Education Corner


Physical vs synthetic ETFs

Investors are more agnostic than ever

Education corner / Essentials / Physical vs synthetic ETFs


While the debate between physical and synthetic ETFs has calmed in recent years, investors need to understand the key differences between the two replication methods.

Put simply, physical ETFs own the underlying assets they are designed to track while synthetic ETFs do not and instead, enter into a swap agreement with a counterparty that is obliged to provide the return of the index minus fees.

This means synthetic ETFs can track their underlying index more accurately than physical ETFs which are beholden to swings in tracking error, however, there is counterparty risk involved.

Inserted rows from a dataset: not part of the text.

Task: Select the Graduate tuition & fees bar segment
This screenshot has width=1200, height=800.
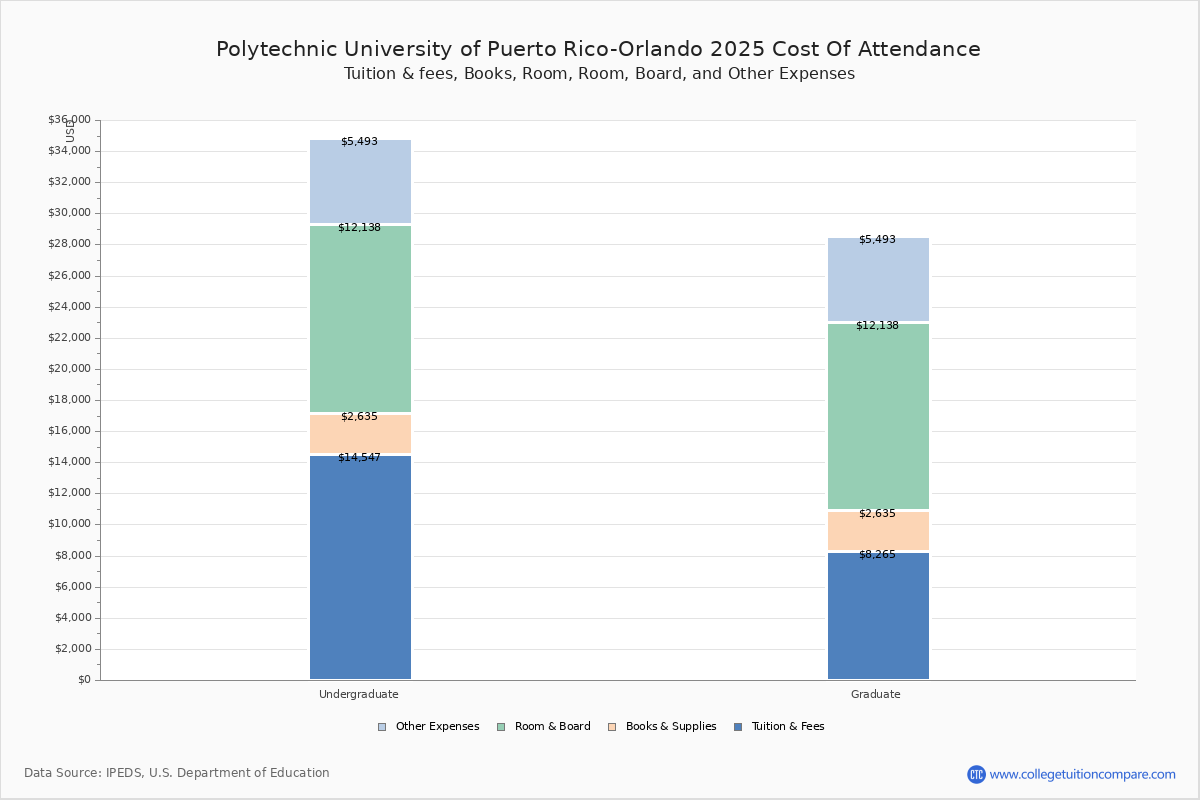Action: (878, 620)

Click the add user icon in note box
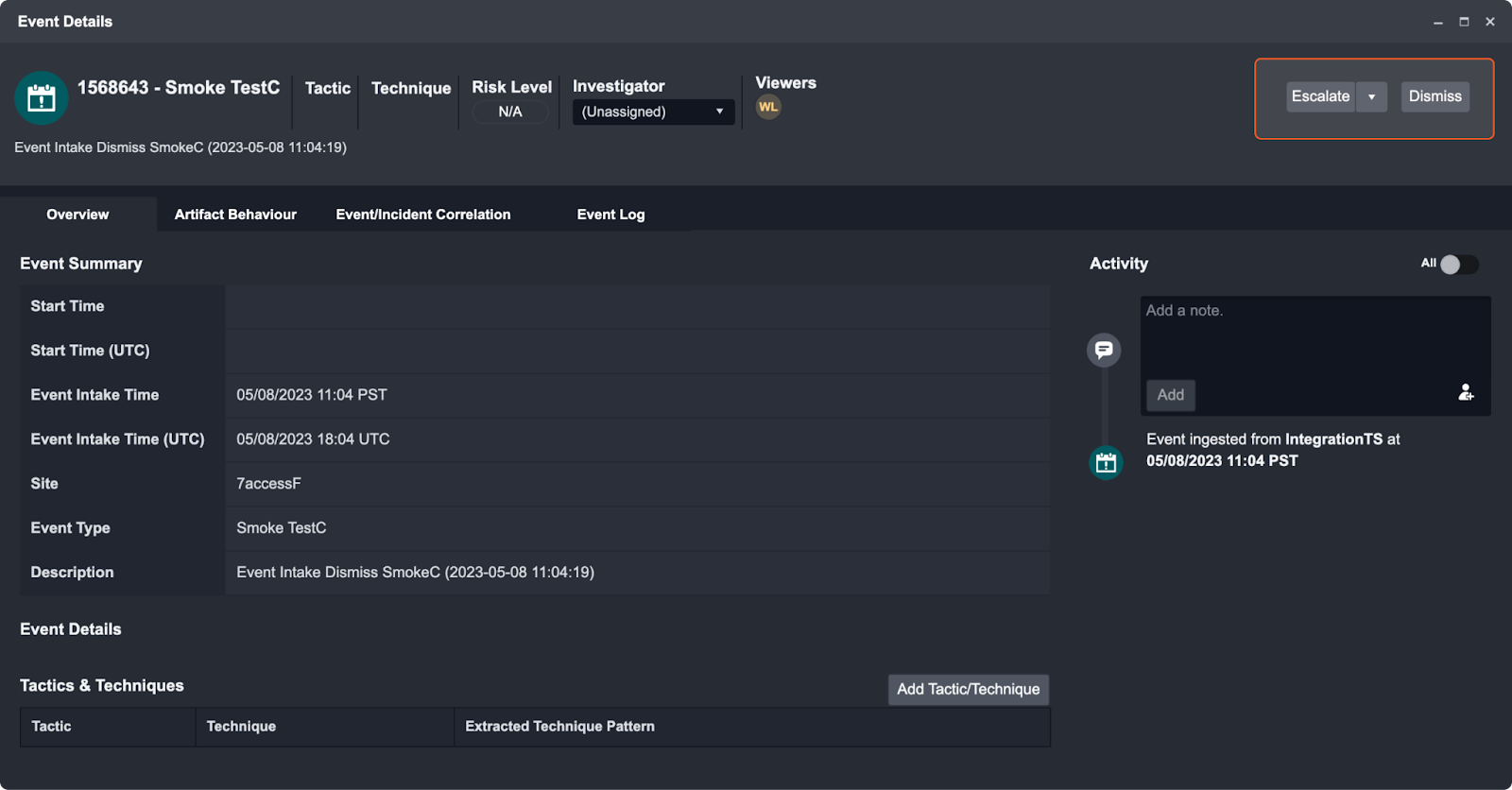[x=1466, y=392]
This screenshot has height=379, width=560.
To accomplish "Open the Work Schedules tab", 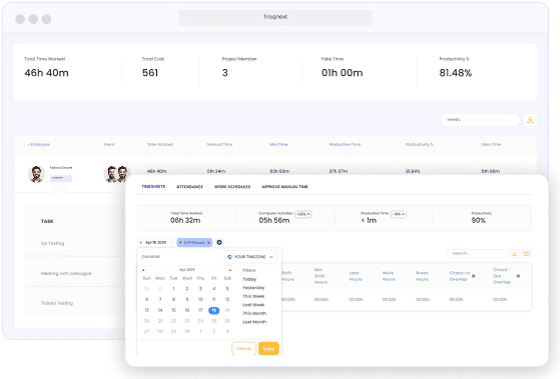I will [232, 187].
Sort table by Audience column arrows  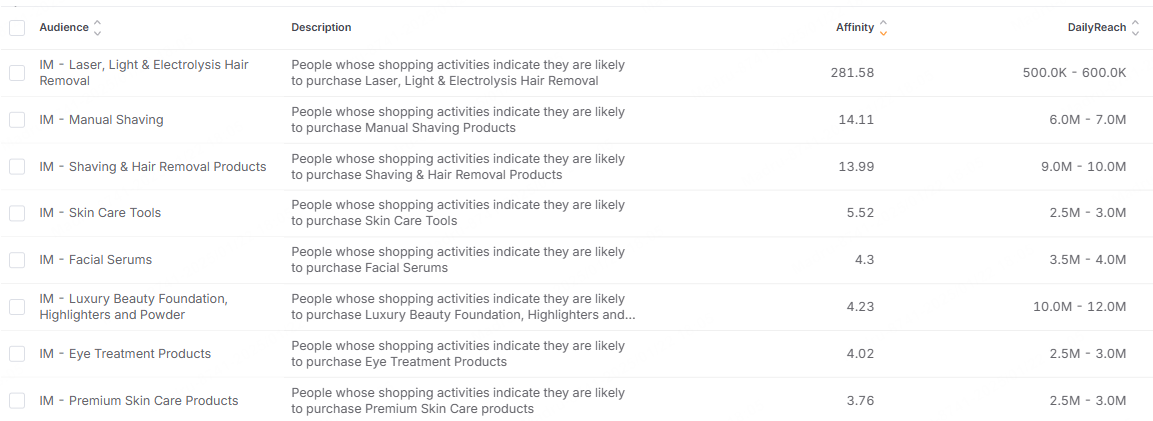(x=97, y=28)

However, some physical ETFs engage in securities lending – a process when the issuer loans the underlying assets to a counterparty – which can deliver additional returns but also introduces counterparty risk.

Furthermore, when an underlying index is made up of thousands of securities, ETF issuers may employ a sampling methodology on physical ETFs which can reduce overall trading costs but can increase tracking error, depending on the skill of the portfolio manager.

Shift in sentiment

In the build-up to the Global Financial Crisis (GFC), physical and synthetic ETFs accounted for roughly 50% of the European market, however, in a post-2008 world, synthetic ETFs became hugely unpopular with investors due to counterparty risk involved.

In many cases, the parent bank of the ETF issuer was the exclusive swap provider – Deutsche Bank for DWS or Société Générale for Lyxor – which led to conflicts of interest as the issuer had no incentive to find a good deal with a swap counterparty.

Furthermore, the International Monetary Fund (IMF) and the Financial Stability Board issued warnings about the dangers of synthetic ETFs in 2011 which led to investors piling into physically-replicated ETFs.

According to data from Morningstar, over 80% of equity ETF assets in Europe are now in physical ETFs with this figure jumping to 95% for fixed income products.

Evolution and Renewed Interest

However, steps have been taken by ETF issuers to improve the synthetic ETF structure including the use of multiple swap counterparties and increased transparency on the collateral baskets.

In response to these changes, investors in Europe have become far more agnostic to the two replication methods, depending on the exposure they are looking to access.

When buying US strategies, for example, synthetic ETFs hold an advantage as they do not pay withholding tax on dividends as the substitute basket of the ETFs are restricted to non-dividend paying stocks while physical ETFs domiciled in Luxembourg pay 30% withholding tax on US equity dividends and Irish-domiciled ETFs pay 15%.

A shifting debate

This advantage even led BlackRock to launch a synthetic S&P 500 ETF, the iShares S&P 500 Swap UCITS ETF (I500), in September 2020.

To see such a staunch advocate of physical ETFs in BlackRock bring a synthetic ETF to market shows how the debate has shifted in recent years and highlights how it very much depends on the exposure an investor is looking for.

Key takeaways

  • Replication method matters: Physical ETFs hold the underlying assets, while synthetics use swaps, impacting tracking error and risk.

  • Counterparty risk is key: Both methods involve counterparty risk, but synthetic ETFs explicitly rely on a swap provider for returns, raising concerns in some investors.

  • Market evolved: Post-crisis, physical ETFs dominated due to concerns. However, improvements in synthetic structures and tax advantages have renewed their appeal for specific exposures.